Your output should match the listing below word for word, without any images.

=== DATA EXCERPTS ===

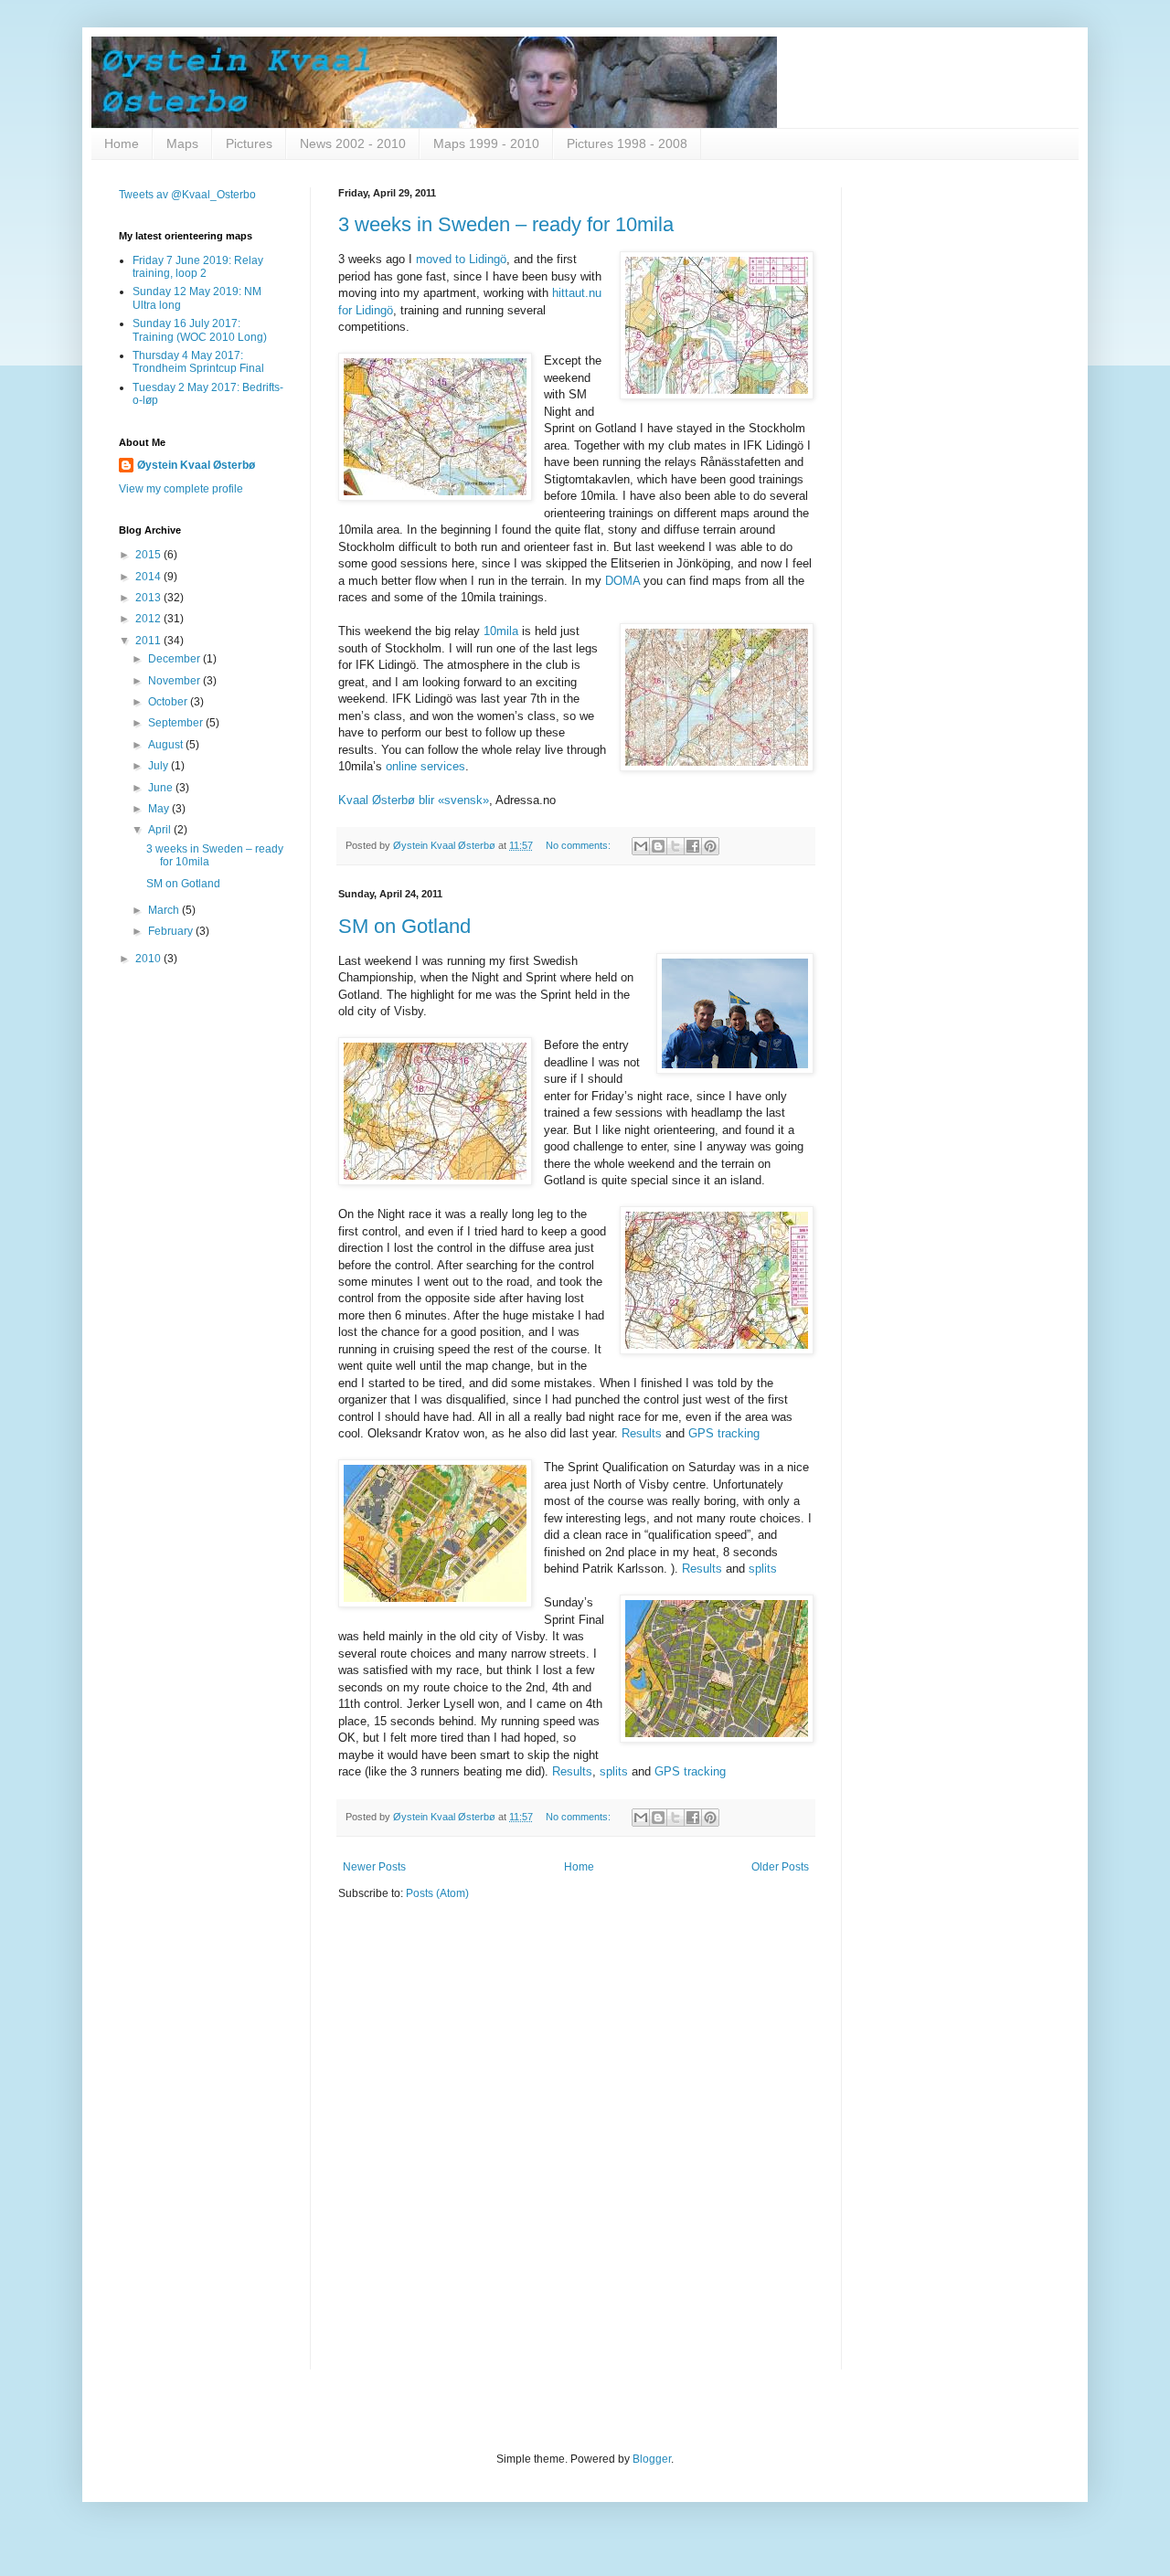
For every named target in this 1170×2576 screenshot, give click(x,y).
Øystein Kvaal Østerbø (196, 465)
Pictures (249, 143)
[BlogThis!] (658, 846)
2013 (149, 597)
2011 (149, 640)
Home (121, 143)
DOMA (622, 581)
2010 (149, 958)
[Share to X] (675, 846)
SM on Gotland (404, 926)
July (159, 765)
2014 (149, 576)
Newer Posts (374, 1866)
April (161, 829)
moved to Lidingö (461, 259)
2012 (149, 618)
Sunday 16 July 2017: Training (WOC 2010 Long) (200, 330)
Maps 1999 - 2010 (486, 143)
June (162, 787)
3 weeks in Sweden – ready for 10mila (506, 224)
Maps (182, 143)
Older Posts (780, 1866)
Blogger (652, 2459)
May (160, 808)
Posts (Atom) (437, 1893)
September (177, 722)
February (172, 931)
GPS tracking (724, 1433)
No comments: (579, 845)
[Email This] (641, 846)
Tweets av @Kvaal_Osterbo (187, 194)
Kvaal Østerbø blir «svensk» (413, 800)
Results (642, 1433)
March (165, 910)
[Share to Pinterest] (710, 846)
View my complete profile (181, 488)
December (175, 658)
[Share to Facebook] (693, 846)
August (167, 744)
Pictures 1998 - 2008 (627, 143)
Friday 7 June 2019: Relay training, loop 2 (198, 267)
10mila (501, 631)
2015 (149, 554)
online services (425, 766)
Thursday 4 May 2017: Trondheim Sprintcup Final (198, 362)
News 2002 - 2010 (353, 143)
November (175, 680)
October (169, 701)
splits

===

--- ANSWER TO THIS EXERCISE ---
For every named target in this 1170×2576 screenshot, give click(x,y).
Øystein Kvaal Østerbø (196, 465)
Pictures (249, 143)
[BlogThis!] (658, 846)
2013 (149, 597)
2011 (149, 640)
Home (121, 143)
DOMA (622, 581)
2010 (149, 958)
[Share to X] (675, 846)
SM on Gotland (404, 926)
July (159, 765)
2014 (149, 576)
Newer Posts (374, 1866)
April (161, 829)
moved to Lidingö (461, 259)
2012 (149, 618)
Sunday 16 July 2017: Training (WOC 2010 Long) (200, 330)
Maps 1999 - 2010 (486, 143)
June (162, 787)
3 weeks in Sweden – ready for 10mila (506, 224)
Maps (182, 143)
Older Posts (780, 1866)
Blogger (652, 2459)
May (160, 808)
Posts (Atom) (437, 1893)
September (177, 722)
February (172, 931)
GPS tracking (724, 1433)
No comments: (579, 845)
[Email This] (641, 846)
Tweets av @Kvaal_Osterbo (187, 194)
Kvaal Østerbø blir «svensk» (413, 800)
Results (642, 1433)
March (165, 910)
[Share to Pinterest] (710, 846)
View my complete profile (181, 488)
December (175, 658)
[Share to Facebook] (693, 846)
August (167, 744)
Pictures 1998 - 2008 (627, 143)
Friday 7 June 2019: Relay training, loop 2 (198, 267)
10mila (501, 631)
2015 (149, 554)
online services (425, 766)
Thursday 4 May 2017: Trondheim Sprintcup Final (198, 362)
News 2002 - 2010 (353, 143)
November (175, 680)
October (169, 701)
splits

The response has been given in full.